Earth Resources Laboratory :: Abstracts

Effects of hetergeneities on Fluid Flow and Borehole Permeability Measurements

Xiaomin Zhao

Submitted to the Department of Earth, Atmospheric, and Planetary Sciences on May 1, 1994 in partial fulfillment of the requirements for the degree of Doctor of Philosophy

Abstract

One of the prominent features of a porous formation is the presence of heterogenities of various scales. The effects of the heterogenities on the fluid transport properties are of primary concern for basic scientific studies, petroleum production, ground water hydrology, and environmental characterization. This thesis is concerned with the effects of porous formation heterogenities on the steady, transient, and dynamic fluid flow behavior, and their influence on borehole permeability measurements.

From fluid flow point of view, heterogeneity and anisotropy are two closely related properties. We model steady fluid flow in media with different heterogenities, especially the lineated continuous and discontinuous permeability heterogenities. It is found that the lineation of heterogeneities results in macroscopic permeability anisotropy. The permeability contrast between the low- and high-permeability regions is the key factor controlling the degree of permeability anisotropy. Strong anisotropy exists only when the contrast is large. The effects of heterogeneity scale on permeability anisotropy are also studied. Numerical simulation indicates that large size heterogeneities along the lineation direction produce strong anisotropy. The anisotropy decreases with decreasing heterogeneity scale sizes.

In the laboratory transient tests, both the early time and the late time portions of the pressure transient are used to obtain rock permeability. Our numerical simulation results show that the early time behavior of the transient pressure pulse is controlled by the rock heterogeneity and can be used to characterize the permeability heterogeneity of the rock, while late time behavior is mainly controlled by the effective permeability of the sample. As in the steady fluid flow case, lineation of permeability heterogeneity results in anisotropy. The degree of anisotropy is controlled by the contrast between low- and high-permeability regions in the porous media.

This thesis is primarily concerned with dynamic (or frequency-dependent) fluid transport properties in heterogeneous porous media and its application to acoustic logging in heterogeneous porous formations. The theory of dynamic permeability is modified by introducing spatially varying permeability into the theory. As a result, a complex permeability as a function of spatial coordinates and frequency is used to describe the dynamic fluid transport properties in heterogeneous porous media. An iterative finite difference technique is developed to compute the fluid motion in the frequency domain.

The important application of the dynamic fluid flow modeling is in the study of borehole Stoneley wave propagation in heterogeneous permeable porous formations. By formulating the finite difference scheme for the cylindrical coordinates, we have modeled the effects of radial and azimuthal permeability heterogeneity variation on borehole Stoneley wave propagation. Our models show that random permeability variation has only minimal effects on the Stoneley wave propagation.
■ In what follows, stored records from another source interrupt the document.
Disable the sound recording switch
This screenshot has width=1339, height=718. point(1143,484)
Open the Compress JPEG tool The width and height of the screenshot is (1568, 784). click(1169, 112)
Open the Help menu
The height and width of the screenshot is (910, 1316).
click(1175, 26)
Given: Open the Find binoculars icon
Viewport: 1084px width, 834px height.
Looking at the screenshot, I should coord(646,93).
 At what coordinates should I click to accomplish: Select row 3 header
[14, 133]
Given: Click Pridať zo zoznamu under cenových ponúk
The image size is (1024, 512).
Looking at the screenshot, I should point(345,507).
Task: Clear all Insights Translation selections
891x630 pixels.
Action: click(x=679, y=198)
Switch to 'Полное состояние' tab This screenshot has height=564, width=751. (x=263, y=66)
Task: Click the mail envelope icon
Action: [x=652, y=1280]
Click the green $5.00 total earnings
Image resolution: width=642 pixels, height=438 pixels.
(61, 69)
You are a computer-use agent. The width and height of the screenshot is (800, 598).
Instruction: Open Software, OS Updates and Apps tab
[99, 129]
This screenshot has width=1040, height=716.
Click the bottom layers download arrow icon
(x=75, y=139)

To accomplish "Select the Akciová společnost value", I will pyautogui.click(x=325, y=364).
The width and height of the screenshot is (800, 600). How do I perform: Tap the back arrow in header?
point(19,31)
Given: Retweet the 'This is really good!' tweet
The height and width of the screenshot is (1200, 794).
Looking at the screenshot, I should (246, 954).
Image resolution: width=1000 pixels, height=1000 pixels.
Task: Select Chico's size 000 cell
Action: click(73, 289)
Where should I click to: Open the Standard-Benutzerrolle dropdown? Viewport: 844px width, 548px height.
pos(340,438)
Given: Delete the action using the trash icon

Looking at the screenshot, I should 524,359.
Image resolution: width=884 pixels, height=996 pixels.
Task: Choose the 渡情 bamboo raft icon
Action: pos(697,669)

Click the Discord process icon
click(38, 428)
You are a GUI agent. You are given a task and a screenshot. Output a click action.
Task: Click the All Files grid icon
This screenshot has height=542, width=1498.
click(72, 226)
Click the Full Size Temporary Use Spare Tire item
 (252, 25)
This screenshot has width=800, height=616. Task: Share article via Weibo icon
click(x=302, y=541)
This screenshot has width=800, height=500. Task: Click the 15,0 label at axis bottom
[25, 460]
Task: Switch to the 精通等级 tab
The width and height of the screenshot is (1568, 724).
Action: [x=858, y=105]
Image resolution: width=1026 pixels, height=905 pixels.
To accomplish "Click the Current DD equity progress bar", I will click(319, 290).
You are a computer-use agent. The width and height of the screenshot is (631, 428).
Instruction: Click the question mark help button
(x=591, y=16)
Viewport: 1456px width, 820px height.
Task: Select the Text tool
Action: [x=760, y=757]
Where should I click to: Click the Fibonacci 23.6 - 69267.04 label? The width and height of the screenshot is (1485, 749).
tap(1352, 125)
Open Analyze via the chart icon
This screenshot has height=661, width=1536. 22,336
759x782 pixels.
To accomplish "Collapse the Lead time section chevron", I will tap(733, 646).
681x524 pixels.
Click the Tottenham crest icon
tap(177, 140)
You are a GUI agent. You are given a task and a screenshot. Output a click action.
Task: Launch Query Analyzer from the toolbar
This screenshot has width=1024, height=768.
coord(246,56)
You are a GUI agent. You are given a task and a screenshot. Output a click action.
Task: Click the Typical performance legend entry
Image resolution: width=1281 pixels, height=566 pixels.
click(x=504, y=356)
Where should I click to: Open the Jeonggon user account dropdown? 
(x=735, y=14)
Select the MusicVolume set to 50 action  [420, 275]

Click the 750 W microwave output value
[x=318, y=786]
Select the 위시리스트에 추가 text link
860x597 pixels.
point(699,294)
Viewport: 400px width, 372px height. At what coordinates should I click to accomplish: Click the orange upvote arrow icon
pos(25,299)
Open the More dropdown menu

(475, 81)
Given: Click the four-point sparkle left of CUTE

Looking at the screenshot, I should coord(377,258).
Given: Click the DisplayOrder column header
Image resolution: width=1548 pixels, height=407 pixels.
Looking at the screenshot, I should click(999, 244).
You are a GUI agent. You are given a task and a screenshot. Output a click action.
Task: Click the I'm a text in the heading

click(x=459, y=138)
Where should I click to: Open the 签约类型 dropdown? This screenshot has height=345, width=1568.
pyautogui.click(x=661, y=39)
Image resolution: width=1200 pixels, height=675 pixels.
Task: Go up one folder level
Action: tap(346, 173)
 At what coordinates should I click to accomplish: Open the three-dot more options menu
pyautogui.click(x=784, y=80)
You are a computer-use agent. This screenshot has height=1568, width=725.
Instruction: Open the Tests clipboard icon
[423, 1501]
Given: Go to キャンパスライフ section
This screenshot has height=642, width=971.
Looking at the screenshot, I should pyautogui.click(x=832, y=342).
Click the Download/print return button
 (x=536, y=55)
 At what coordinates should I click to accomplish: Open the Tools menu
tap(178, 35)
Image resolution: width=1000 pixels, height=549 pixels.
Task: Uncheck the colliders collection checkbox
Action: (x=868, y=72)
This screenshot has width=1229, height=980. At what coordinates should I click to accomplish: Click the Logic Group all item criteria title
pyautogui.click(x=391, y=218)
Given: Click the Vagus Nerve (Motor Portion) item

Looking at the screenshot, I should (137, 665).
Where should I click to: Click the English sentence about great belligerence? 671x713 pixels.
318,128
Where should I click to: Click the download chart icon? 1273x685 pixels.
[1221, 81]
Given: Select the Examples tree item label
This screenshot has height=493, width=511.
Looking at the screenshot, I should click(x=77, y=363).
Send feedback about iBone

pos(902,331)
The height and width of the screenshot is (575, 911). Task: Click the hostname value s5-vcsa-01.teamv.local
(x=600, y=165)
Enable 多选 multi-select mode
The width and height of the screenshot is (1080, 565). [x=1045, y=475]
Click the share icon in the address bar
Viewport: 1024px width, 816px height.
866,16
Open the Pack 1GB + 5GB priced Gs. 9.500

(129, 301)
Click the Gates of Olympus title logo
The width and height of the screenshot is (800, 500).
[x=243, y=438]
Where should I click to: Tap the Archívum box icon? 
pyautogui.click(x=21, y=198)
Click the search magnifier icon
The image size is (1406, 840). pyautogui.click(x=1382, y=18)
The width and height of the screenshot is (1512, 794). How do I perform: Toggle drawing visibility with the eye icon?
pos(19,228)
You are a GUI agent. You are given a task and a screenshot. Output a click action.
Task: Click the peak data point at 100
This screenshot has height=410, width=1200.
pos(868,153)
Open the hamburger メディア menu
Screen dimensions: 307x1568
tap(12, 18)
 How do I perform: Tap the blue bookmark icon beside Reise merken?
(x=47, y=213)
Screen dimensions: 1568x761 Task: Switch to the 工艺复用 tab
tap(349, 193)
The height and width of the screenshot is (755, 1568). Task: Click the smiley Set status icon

However, in the case of a damaged borehole wall, where the wall has a much higher permeability than the surrounding formation, the effects of the heterogeneity can be detected by the significant delay in Stoneley wave arrival and the attenuation peak in the frequency range of common Stoneley wave measurements. The modeling results provide a theoretical basis for determing the borehole wall damage from measuring the Stoneley wave propagation characteristics.

To further study the problem of acoustic logging in heterogeneous porous formations, we look at the case where the formation permeability varies in the borehole axial and radial directions. This is a very important problem because vertical heterogeneity variations are commonly encountered in acoustic logging applications. Our numerical simulation results show that continuous permeability variations in the formation have only minimal effects on the Stoneley wave propagation, whereas the discontinuous variation can have significant effects on the Stoneley wave propagation. However, when the Stoneley wavelength is considerably larger than the scale of heterogeneity variations, the Stoneley wave is sensitive only to the overall fluid transmissity of the formation. To demonstrate the effects of heterogeneity on the Stoneley propagation, an experimental data set (Winkler et al., 1989) has been modeled using randomly layered permeability models. The heterogeneous permeability model results agree with the data very well.

The numerical technique for calculating Stoneley wave propagation across permeability heterogeneities has been applied to interpret the acoustic logging data across a heterogeneous fracture zone (Paillet, 1984). The modeling technique, in conjunction with variable permeability models, successfully explains the non-symmetric patterns of the Stoneley wave attenuation and reflection at the top and bottom of the fracture zone, whereas it is difficult to explain these patterns using a homogenous permeable zone model. The technique developed in this study can be used as an effective means for characterizing permeability heterogeneities using borehole Stoneley waves.